General Description

1 # OVERVIEW OF THE SECOND MAIN CHAPTER #
2 Source coding - Channel coding - Line coding
3 Lossy source coding for images
4 Lossy source coding for audio signals
5 MPEG-2 Audio Layer III - short "MP3"
6 Description of lossless source encoding – Requirements
7 Kraft–McMillan inequality - Prefix-free codes
8 Source coding theorem
9 Exercises for the chapter

# OVERVIEW OF THE SECOND MAIN CHAPTER #

Shannon's Information Theory is applied, for example, in the »Source coding« of digital (i.e. discrete and discrete-time) message sources. In this context, one also speaks of »Data compression«.

Attempts are made to reduce the redundancy of natural digital sources such as measurement data, texts, or voice and image files (after digitization) by recoding them, so that they can be stored and transmitted more efficiently.
In most cases, source encoding is associated with a change of the symbol set size. in the following, the output sequence is always binary.

=== What to do ===
**1)** In the source coding overview, what other term is used for the source coding of digital message sources?
**2)** Using the source coding overview, explain why the redundancy of natural digital sources is reduced by recoding them.
**3)** Replace "redundancy" with "surplus information" in the source coding overview from "6 Description of" to "transmitted more efficiently.", and give that passage.

=== Material shown ===
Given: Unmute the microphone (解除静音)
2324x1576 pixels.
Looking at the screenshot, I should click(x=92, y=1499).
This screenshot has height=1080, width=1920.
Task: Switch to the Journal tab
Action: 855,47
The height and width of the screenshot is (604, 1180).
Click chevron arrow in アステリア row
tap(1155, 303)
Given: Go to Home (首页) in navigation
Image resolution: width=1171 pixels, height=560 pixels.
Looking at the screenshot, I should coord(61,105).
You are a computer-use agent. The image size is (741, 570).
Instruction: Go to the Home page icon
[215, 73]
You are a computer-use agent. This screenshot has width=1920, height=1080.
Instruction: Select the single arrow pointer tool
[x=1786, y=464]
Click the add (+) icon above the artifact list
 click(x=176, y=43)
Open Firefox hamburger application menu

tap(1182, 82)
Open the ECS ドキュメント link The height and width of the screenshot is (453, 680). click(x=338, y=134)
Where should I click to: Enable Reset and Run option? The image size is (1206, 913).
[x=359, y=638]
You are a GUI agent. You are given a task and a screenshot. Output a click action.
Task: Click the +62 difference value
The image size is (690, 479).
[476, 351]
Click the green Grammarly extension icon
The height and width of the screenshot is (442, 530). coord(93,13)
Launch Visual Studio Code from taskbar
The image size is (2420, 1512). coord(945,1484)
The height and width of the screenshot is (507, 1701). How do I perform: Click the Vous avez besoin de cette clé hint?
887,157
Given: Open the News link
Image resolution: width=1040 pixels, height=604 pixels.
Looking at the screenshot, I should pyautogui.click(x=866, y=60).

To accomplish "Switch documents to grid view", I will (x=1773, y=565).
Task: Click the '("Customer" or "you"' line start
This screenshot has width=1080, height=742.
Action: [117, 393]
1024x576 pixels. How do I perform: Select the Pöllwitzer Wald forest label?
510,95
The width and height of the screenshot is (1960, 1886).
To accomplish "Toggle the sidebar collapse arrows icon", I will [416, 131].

=== The solutions ===
**1)** Data compression.

**2)** Natural digital sources such as measurement data, texts, or digitized voice and image files are recoded to reduce their redundancy. This lets them be stored and transmitted more efficiently.

**3)**
6 Description of lossless source encoding – Requirements
7 Kraft–McMillan inequality - Prefix-free codes
8 Source coding theorem
9 Exercises for the chapter

# OVERVIEW OF THE SECOND MAIN CHAPTER #

Shannon's Information Theory is applied, for example, in the »Source coding« of digital (i.e. discrete and discrete-time) message sources. In this context, one also speaks of »Data compression«.

Attempts are made to reduce the surplus information of natural digital sources such as measurement data, texts, or voice and image files (after digitization) by recoding them, so that they can be stored and transmitted more efficiently.